When you look at the day’s top performers, however, you’ll notice a number of well-known company names that have been in considerable financial trouble. This includes high quality stocks Bed Bath and Beyond (BBBY 47.83%) And caravan (CVNA 24.89%), which faced major headaches that posed an existential threat to their ongoing business. While shareholders of these companies are seeing surprising results on Wednesday, the gains are largely coming from a phenomenon that is completely short-term in nature and could reverse itself at any moment.
What is happening with these two stocks?
What Bed Bath & Beyond and Carvana have in common is that many investors have questioned whether they can stay in business. Bed Bath & Beyond announced yesterday that its revenue fell sharply in the holiday quarter, raising fresh concerns about its ability to stay afloat amid mounting pressure to return to growth. In fact, with less than a month to go before needing to make a large interest payment on a portion of its debt, many investors in the home goods retailer believe it can’t continue to operate without some form of protection. or relief from its creditors.
Carvana is also struggling with its debt, as rising interest rates drive up its financing costs even as used car prices pick up on its fundamentals. The car dealer still has a few years to refinance some of its long-term debt, but as economic conditions worsen, shareholders seem more skeptical than ever about Carvana’s future prospects.
Still, traders could not buy the stocks of the two companies in sufficient quantities on Wednesday. Shares of Bed Bath & Beyond jumped 44% by midday on Wall Street, while Carvana gained 23%.
Short squeeze value trap
The main problem with these stocks is that they have been hit hard over the past year and this has attracted considerable interest from short-selling investors. Yahoo! According to its figures, Bed Bath & Beyond sold 57% of its float and 32% of its outstanding shares as of mid-December. Financing. Carvana’s short interest was even more extreme, with 80% of its float and nearly half of its outstanding shares used for short selling.
When there is a lot of negativity about a stock, it becomes very attractive to those who want to bet against it. However, the short-sale approach leaves investors vulnerable to those who choose not to make their shares available for borrowing. Combine that with a limited number of shares outstanding in the first place, and short-sellers may have to pay much more to get back the shares they borrowed. This is known as a short squeeze.
The short squeeze could lead to huge profits that are far greater than what Carvana or Bed Bath & Beyond have seen so far. However, at some point, those holding for profits eventually begin to cash in on their positions, easing the pressure and ending the short squeeze. Often, this causes the stock to move lower and wipe out recent gains.

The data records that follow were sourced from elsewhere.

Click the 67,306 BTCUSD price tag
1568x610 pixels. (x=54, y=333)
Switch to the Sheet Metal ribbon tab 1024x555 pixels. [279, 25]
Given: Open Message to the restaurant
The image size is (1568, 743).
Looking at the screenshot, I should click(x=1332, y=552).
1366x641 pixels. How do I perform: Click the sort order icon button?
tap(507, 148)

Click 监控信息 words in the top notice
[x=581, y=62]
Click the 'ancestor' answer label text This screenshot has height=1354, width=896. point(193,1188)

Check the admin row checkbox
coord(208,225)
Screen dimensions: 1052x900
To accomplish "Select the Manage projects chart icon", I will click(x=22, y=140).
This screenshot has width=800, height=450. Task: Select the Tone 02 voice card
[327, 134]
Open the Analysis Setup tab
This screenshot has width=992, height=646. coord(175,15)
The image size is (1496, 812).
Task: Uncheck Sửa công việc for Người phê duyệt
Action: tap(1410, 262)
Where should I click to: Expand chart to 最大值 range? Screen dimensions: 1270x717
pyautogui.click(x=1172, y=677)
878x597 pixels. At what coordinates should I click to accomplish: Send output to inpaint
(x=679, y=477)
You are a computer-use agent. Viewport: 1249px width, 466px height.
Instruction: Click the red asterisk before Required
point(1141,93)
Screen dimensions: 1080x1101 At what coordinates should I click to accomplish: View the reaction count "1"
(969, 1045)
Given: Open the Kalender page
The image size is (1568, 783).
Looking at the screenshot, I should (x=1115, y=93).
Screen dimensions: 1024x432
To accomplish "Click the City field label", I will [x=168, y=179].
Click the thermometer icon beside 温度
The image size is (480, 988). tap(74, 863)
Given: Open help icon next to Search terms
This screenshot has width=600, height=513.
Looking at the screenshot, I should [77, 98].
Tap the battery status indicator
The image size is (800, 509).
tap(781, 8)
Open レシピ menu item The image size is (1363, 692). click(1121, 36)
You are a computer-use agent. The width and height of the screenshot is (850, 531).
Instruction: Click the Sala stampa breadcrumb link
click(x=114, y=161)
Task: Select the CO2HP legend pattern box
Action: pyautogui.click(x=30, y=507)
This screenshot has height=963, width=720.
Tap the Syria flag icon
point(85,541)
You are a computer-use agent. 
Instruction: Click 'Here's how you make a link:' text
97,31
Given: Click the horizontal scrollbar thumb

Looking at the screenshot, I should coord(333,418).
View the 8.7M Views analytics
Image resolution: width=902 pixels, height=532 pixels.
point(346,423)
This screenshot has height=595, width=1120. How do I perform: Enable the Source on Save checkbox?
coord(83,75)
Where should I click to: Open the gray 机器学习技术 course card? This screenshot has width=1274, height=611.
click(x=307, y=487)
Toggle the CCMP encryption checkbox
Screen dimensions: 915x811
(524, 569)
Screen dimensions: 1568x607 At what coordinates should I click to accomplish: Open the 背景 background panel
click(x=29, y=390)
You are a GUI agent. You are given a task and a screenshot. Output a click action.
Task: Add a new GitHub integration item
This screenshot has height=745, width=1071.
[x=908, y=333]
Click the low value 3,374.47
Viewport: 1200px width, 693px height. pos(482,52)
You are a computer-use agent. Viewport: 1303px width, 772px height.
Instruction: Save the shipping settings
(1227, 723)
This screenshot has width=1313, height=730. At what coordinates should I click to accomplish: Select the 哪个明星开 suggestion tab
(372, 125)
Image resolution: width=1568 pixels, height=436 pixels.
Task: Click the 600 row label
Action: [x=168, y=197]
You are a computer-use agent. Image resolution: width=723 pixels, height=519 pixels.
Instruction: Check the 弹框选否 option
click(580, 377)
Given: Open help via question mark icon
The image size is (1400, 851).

Don’t fall for FOMO with subpar stocks
There are plenty of stocks that have seen significant declines over the past year that are still there to do Has good fundamental business potential. In that case, bargaining can be a smart long-term strategy.
With many short squeeze stocks, however, bullish scenarios are simply not realistic. If you see a stock jump on a day like today for no apparent reason, ask yourself if there’s a short squeeze going on — and then remind yourself that you probably lost faith in that stock’s ability to reverse losses long ago.
Dan Caplinger has no positions in any of the stocks mentioned. Motley Fool has no position in any of the stocks mentioned. Motley Fool has a revealing policy.